Print the records below from the first line through the line containing "Task: Click the red 4,823.0200 price label", both included, word for word.

* RECORDS FOR THE TASK
——————
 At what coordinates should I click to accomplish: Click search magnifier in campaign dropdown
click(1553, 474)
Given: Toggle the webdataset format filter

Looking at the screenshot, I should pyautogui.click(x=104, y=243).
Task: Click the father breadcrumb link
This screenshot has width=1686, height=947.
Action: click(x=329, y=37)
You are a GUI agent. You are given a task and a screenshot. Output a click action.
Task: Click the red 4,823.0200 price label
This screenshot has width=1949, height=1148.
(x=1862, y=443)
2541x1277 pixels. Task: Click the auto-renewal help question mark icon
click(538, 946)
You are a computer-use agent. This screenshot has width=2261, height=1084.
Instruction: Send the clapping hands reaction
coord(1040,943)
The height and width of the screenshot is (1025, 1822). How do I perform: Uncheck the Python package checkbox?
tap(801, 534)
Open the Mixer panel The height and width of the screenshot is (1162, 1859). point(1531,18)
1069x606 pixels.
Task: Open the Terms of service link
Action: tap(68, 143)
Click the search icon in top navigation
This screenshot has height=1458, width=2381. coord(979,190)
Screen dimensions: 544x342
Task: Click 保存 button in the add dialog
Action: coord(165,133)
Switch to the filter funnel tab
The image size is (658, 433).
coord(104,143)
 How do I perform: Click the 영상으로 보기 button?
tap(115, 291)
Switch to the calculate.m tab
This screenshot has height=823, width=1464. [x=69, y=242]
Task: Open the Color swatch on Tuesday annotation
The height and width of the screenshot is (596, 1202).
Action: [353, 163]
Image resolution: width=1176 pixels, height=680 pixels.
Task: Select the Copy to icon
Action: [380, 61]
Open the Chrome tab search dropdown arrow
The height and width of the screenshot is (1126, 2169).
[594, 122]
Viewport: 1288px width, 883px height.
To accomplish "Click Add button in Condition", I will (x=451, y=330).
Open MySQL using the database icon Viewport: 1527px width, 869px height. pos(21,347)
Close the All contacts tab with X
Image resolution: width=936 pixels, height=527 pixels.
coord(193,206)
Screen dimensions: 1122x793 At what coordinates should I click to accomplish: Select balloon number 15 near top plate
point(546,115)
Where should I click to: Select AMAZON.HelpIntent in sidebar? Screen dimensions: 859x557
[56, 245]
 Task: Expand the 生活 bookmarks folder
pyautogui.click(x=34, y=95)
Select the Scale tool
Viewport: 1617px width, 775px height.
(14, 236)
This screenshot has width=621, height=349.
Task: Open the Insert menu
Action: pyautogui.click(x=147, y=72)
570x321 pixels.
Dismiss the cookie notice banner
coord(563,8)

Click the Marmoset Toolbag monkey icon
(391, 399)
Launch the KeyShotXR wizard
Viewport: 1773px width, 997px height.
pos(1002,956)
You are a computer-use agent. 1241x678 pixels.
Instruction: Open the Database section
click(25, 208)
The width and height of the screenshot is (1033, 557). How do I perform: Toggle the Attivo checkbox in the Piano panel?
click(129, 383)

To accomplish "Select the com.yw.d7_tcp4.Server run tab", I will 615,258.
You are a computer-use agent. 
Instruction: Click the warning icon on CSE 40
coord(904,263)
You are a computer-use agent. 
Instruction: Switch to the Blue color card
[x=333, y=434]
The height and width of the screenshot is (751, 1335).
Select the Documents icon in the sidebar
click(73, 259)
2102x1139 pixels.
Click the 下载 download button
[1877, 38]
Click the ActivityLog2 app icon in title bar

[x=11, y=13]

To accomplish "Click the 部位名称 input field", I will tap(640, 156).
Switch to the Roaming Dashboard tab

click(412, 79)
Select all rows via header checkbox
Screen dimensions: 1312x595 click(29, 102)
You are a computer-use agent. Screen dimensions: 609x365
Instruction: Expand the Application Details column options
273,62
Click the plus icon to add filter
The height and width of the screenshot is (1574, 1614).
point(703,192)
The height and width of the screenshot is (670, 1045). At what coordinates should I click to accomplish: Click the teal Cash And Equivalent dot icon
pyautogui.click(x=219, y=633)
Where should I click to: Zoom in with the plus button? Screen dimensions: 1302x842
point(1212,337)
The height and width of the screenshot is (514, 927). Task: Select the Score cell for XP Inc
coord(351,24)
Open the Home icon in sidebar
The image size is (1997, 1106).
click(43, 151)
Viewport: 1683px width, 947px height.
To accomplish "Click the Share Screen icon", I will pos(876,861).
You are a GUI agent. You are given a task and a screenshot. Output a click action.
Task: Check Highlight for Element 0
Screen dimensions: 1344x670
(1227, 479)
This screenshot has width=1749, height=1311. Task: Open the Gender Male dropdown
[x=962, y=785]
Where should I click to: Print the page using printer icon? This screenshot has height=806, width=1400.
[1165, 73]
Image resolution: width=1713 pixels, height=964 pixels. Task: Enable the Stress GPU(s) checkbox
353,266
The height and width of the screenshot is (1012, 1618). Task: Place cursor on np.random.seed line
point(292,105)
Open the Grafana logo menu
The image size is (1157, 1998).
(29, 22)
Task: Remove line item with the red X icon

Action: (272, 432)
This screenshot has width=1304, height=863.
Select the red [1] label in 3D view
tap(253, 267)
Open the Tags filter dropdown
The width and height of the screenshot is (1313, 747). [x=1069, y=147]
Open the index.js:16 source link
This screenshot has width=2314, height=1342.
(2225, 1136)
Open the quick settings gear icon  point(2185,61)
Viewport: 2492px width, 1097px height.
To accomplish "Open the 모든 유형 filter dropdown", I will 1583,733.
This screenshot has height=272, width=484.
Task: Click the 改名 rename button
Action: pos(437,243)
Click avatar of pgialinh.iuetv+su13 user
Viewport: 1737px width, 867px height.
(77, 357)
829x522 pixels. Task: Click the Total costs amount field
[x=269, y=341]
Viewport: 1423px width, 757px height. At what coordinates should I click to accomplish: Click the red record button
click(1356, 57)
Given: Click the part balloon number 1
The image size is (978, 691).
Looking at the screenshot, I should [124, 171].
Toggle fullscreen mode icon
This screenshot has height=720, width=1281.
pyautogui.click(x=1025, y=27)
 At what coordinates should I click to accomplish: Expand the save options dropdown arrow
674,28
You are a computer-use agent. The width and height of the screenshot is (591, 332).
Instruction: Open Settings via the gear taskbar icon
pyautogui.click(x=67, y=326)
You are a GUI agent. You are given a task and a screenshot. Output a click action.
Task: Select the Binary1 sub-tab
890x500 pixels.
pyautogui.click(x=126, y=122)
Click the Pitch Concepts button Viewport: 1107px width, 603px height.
——————
* EXPECTED ANSWER
 At what coordinates should I click to accomplish: Click search magnifier in campaign dropdown
click(1553, 474)
Given: Toggle the webdataset format filter

Looking at the screenshot, I should pyautogui.click(x=104, y=243).
Task: Click the father breadcrumb link
This screenshot has width=1686, height=947.
Action: click(x=329, y=37)
You are a GUI agent. You are given a task and a screenshot. Output a click action.
Task: Click the red 4,823.0200 price label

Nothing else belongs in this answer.